Local interests in a global world
Recently, we ran a series of tests on sample tribes in all the languages supported by the eCairn Expressions Explorer (English, French, German, Portuguese and Spanish) to make the results it returns even better. When it came to the tests for Portuguese, we drew on similar tribes from Brazil and from Portugal to make sure our changes would benefit both flavors of the Portuguese language.
We looked at such tribes as Automóveis, Beleza, Comunicação e Marketing, etc., where we expected to find differences in the language, but not too much on the content, considering that the topic broached in each pair of tribes was essentially the same.

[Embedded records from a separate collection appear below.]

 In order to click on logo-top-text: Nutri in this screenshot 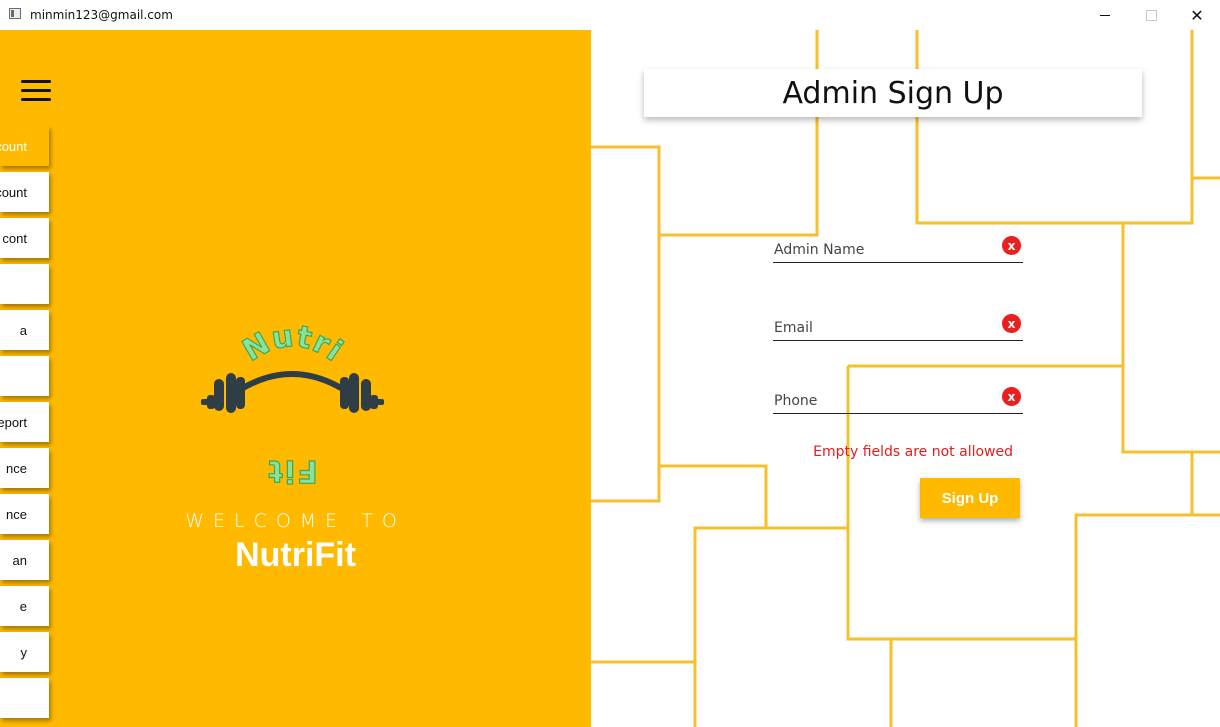, I will do `click(294, 344)`.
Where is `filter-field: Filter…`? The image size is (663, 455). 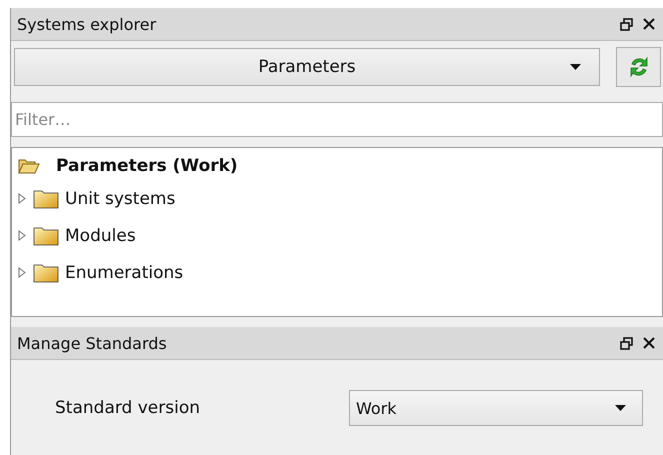
filter-field: Filter… is located at coordinates (337, 120).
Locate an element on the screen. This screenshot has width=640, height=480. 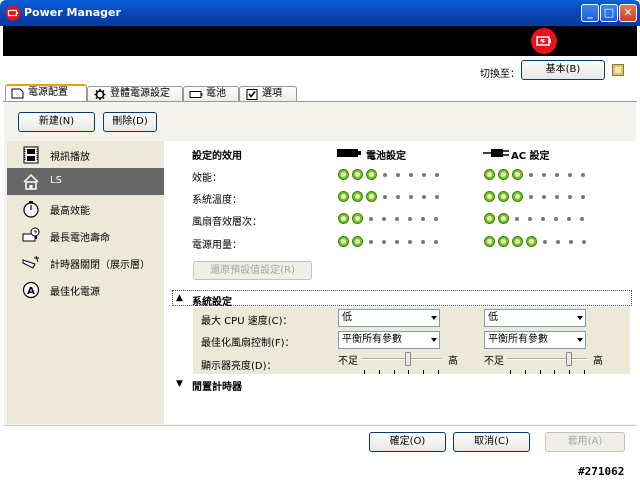
plan-item-video: 視訊播放 is located at coordinates (86, 154).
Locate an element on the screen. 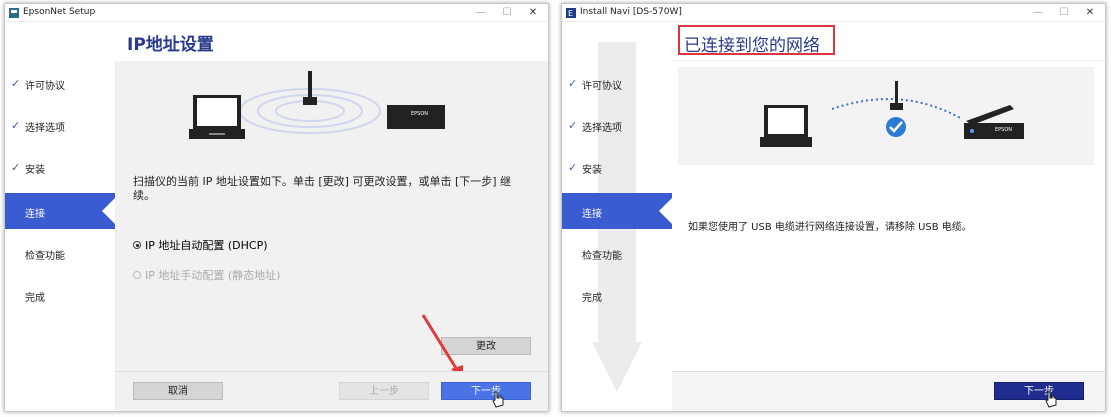 Image resolution: width=1111 pixels, height=417 pixels. radio-dhcp: IP 地址自动配置 (DHCP) is located at coordinates (200, 245).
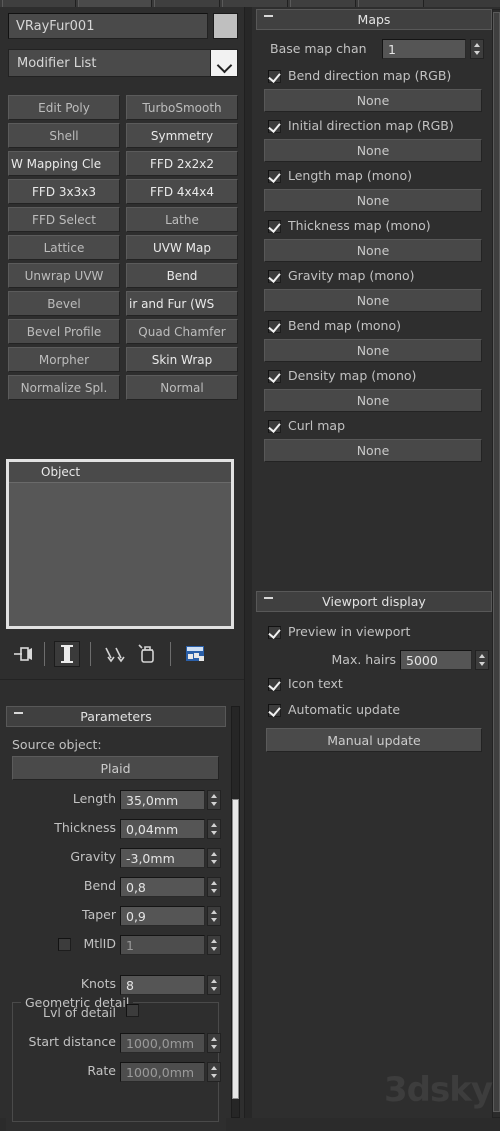 The image size is (500, 1131). I want to click on modifier-button-ffd-3x3x3: FFD 3x3x3, so click(64, 192).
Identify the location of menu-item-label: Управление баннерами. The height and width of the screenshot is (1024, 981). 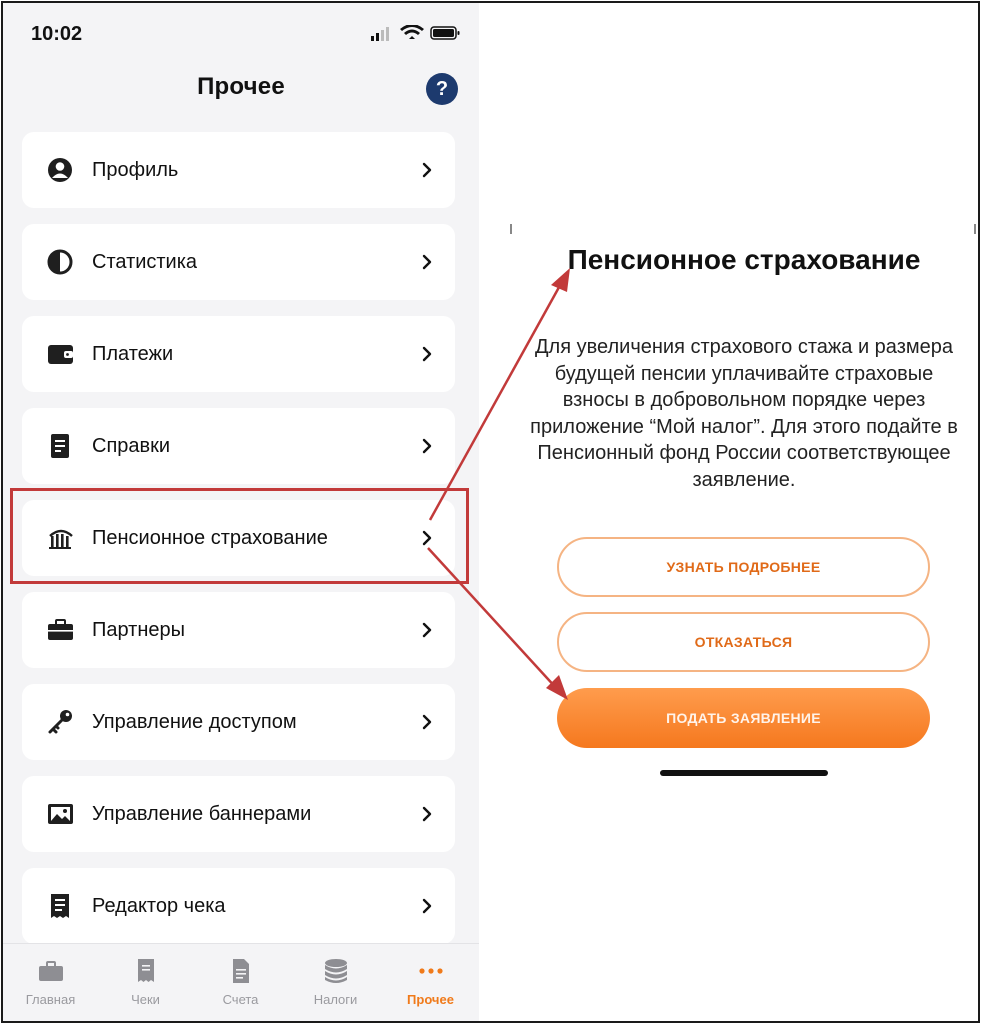
(202, 814).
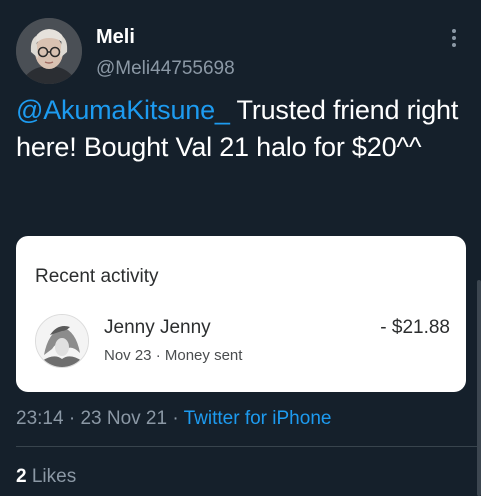 The image size is (481, 496). Describe the element at coordinates (128, 356) in the screenshot. I see `transaction-date: Nov 23` at that location.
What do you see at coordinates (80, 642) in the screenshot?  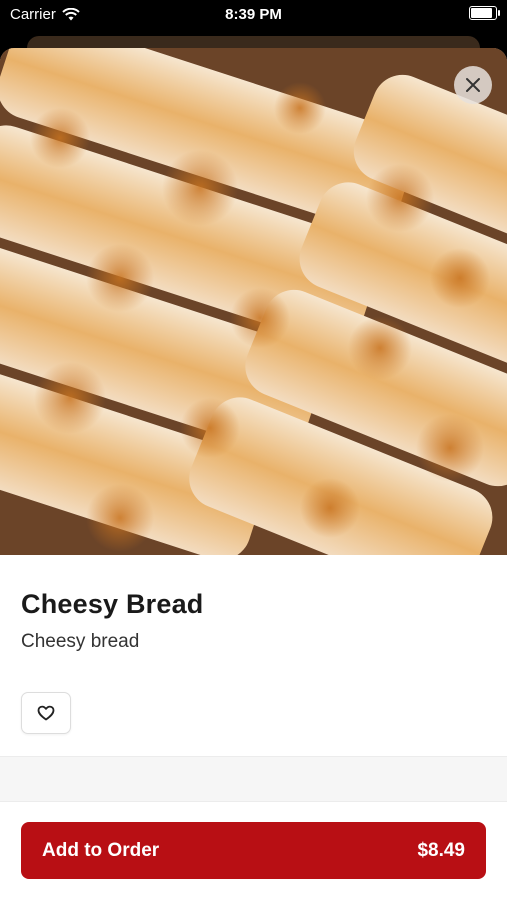 I see `item-description: Cheesy bread` at bounding box center [80, 642].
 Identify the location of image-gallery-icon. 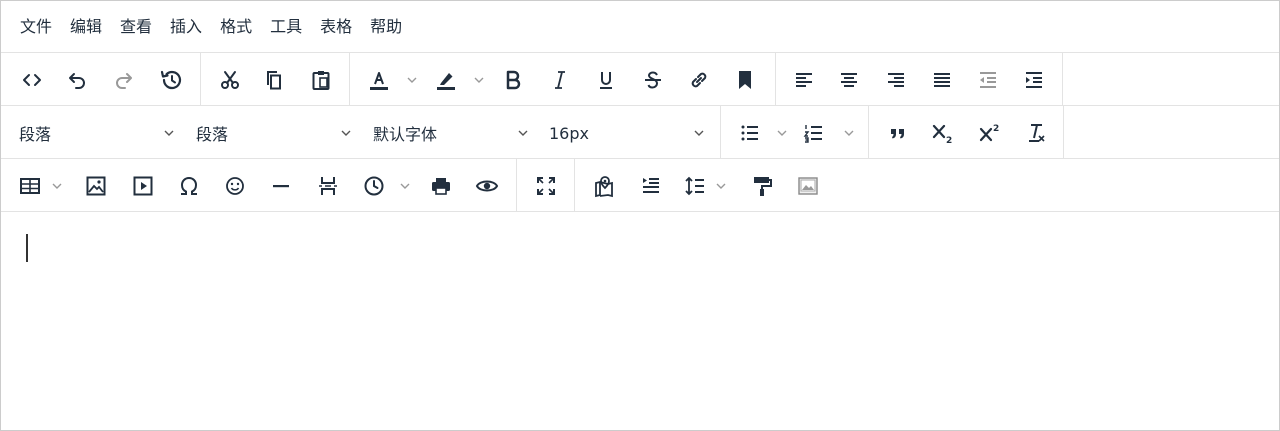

However, the differences we found in the most popular expressions used in the Travel (Viagem) communities from the two countries caught our attention.
Nowhere else more than in Travel communities did we expect to find mentions of places from all over the world. As it turns out, Portuguese travel bloggers mostly talk about Portuguese cities and regions, while Brazilian travel bloggers focus on Brazil and the Americas.
In the top 50 expressions used by the Brazilian influencers in our Travel community (not all expressions are represented in the cloud), mentions of geographical places include:
- the Brazilian cities of Rio de Janeiro, Belo Horizonte and Foz do Iguaçu,
- the names of the Argentinian and French capitals (Buenos Aires and Paris — the only location outside the Americas),
- the South American continent (América do Sul),
- the countries of Brazil (Brasil) and the USA (Estados Unidos),
- and the world (mundo).
Mentions of geographical places by the Portuguese influencers, on the other hand, include:
- the Portuguese cities Porto and Vila Real,
- the Portuguese province of Trás-os-Montes e Alto Douro,
- the Way of St James, which ends in neighboring Spain’s Santiago de Compostela (Caminho de Santiago),
- the name of the country and the corresponding adjective (Portugal, portuguesa),
- and the terms mundo (world) and património mundial (world heritage).
If we add the currencies in which each tribe expresses prices (r$, euros) to the various destinations mentioned, we end up with two pretty contrasted pictures of the talk by the lusophone travel bloggers from each side of the Atlantic.
With the worldwide availability of flights and telecommunications, we may well live in a global world, but it looks like local markets are indeed very much alive.